The Czech Corner in Kladsko
Kladsko is a region lying between the Orlicke and Rychlebske Mountains. Today it is a part of Poland. (It is called Klodzko in Polish, Glatz in German.) It used to belong to the Czech Kingdom since the 10th century until 1742 when it was annexed by Prussia, and thus eventually became a part of Germany for many years.
Since 1742 Kladsko was gradually germanized. The Czechs occupied largely the southeast part, nearer the Czech-Polish border. This area became known as the Czech Corner (der Bohmische Winkel in German, Katek Cesky in Polish). The Czech language was used for everyday communication, but in 1870 the Prussians closed all Czech schools and Czech could not be used even in the churches. Many communities still kept their Czech names, such as Slany, Brezova, Nouzin, etc. The largest little town was Chudoba (Bad Kudowa in German, Kudowa-Zdroj in Polish).
At the end of WWI in 1918 many Czech patriots tried to reconnect Kladsko with the rest of Czechoslovakia, but were not successful. According to statistics, there were 6000 Czechs still living in Kladsko in 1925.
During WWII the conditions worsened for the Czechs in Kladsko, because they were considered German and had to serve in the German army. Some ended up in concentration camps.

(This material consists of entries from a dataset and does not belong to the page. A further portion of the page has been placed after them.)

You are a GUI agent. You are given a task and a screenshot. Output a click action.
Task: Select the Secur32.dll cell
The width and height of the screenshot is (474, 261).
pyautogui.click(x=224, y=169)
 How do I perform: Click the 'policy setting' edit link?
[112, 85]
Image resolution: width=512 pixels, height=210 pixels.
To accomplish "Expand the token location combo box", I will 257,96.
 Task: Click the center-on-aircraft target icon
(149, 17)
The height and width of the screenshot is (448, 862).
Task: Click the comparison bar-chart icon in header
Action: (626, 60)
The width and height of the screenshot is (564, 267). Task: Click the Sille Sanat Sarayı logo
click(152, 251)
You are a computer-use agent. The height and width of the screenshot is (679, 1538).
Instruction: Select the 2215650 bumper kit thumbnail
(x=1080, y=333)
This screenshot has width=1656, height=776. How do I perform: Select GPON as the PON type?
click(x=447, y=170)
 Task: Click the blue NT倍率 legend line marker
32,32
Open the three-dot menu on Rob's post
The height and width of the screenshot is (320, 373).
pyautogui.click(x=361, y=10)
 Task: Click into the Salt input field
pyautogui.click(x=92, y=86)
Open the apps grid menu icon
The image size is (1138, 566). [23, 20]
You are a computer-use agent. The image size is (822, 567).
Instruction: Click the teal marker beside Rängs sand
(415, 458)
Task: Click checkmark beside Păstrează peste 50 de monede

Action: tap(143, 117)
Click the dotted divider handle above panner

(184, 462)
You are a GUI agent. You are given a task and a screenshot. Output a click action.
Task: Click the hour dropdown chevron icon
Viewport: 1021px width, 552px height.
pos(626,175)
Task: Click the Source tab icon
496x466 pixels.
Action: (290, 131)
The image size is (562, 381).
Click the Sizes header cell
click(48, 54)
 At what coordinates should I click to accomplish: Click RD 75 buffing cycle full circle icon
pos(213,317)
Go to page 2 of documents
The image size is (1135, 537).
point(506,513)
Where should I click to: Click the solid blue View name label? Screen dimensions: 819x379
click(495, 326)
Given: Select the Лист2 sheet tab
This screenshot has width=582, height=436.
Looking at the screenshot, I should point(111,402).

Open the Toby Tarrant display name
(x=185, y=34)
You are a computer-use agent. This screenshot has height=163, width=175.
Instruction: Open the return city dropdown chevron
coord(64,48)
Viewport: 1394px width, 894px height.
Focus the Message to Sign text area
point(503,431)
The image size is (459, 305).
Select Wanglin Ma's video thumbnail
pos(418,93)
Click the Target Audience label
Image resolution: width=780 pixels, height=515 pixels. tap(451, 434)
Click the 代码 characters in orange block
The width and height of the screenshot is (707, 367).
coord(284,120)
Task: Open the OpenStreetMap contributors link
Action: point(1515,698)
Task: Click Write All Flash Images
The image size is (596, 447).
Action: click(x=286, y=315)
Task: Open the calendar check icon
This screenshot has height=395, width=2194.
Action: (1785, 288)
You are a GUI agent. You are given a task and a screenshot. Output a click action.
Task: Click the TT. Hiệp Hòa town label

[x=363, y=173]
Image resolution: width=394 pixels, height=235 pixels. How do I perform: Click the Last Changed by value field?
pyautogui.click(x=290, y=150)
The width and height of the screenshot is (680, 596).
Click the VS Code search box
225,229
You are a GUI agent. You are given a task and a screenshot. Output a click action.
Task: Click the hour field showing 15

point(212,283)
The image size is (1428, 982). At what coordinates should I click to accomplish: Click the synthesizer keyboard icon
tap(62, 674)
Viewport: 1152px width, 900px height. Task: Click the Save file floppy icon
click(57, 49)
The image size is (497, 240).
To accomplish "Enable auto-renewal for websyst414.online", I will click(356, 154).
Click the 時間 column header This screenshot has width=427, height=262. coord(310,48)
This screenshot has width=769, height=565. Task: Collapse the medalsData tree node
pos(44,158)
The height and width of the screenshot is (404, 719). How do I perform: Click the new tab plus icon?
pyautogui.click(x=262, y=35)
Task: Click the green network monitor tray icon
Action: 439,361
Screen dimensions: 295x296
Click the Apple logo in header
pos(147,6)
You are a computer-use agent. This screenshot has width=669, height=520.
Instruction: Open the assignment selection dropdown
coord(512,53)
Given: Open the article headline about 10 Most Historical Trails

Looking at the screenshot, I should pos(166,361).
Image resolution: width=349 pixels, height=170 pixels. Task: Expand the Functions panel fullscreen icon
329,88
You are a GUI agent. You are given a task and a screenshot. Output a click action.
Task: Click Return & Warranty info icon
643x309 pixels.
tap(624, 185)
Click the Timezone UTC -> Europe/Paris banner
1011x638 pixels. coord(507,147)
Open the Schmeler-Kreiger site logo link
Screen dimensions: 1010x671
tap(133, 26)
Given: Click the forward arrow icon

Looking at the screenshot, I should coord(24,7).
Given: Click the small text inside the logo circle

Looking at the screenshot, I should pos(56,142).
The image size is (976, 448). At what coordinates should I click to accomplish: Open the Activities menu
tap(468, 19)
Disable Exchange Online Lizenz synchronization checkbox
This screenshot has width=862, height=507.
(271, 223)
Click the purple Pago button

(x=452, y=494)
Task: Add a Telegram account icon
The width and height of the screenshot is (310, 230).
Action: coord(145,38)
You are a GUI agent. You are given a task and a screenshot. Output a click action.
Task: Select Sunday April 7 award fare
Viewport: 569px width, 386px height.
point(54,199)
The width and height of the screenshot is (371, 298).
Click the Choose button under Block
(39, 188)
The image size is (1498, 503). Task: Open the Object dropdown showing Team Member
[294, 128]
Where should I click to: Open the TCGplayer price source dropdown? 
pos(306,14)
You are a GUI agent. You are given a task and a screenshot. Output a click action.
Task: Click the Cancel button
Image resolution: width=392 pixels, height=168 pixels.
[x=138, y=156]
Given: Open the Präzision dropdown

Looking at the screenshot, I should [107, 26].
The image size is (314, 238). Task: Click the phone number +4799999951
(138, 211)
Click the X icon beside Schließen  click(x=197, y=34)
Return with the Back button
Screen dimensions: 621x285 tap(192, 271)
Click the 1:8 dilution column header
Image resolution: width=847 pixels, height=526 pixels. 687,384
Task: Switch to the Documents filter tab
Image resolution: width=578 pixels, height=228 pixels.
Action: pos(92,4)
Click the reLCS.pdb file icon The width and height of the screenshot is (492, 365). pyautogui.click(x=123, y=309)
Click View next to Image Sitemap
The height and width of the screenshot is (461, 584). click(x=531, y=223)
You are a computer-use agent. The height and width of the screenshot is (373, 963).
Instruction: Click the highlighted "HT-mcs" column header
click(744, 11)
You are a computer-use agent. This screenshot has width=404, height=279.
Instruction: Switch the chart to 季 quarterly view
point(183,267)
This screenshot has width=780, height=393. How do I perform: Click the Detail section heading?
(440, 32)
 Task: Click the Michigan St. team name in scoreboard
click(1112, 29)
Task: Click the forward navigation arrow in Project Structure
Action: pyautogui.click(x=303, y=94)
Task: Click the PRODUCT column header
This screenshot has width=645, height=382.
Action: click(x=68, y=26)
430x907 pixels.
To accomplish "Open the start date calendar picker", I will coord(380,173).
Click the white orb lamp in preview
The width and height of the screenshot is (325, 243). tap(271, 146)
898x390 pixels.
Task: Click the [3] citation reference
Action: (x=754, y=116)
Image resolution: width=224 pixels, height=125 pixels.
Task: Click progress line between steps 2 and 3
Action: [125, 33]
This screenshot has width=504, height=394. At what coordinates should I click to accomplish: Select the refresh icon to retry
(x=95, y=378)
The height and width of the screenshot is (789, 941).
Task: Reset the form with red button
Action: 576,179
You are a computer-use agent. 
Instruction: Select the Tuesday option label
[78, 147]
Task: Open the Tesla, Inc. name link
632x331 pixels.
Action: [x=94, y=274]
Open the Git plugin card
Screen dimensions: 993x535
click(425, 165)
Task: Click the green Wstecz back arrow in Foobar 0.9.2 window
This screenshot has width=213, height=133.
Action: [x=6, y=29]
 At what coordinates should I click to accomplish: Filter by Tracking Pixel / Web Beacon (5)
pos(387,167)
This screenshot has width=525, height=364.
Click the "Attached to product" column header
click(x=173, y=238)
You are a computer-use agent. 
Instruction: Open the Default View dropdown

After Germany lost in WWII, the situation of the Czechs in Kladsko became even more difficult. Kladsko became part of Poland, and the Polish administrators thought that everyone in Kladsko was German, completely ignoring the fact that there were also Czechs living here. Many of the Czechs lost their properties. Between 1945 -1947, about 2700 Czechs moved away and settled in Czechoslovakia, mostly around Nachod and Hronov. About 1000 Czechs were moved to West Germany. Only about 1100 remained in the Czech Corner. Some Czech patriots again tried to have Kladsko become part of Czechoslovakia, but the Soviet Union and the Poles themselves objected and thus Kladsko remained a part of Poland.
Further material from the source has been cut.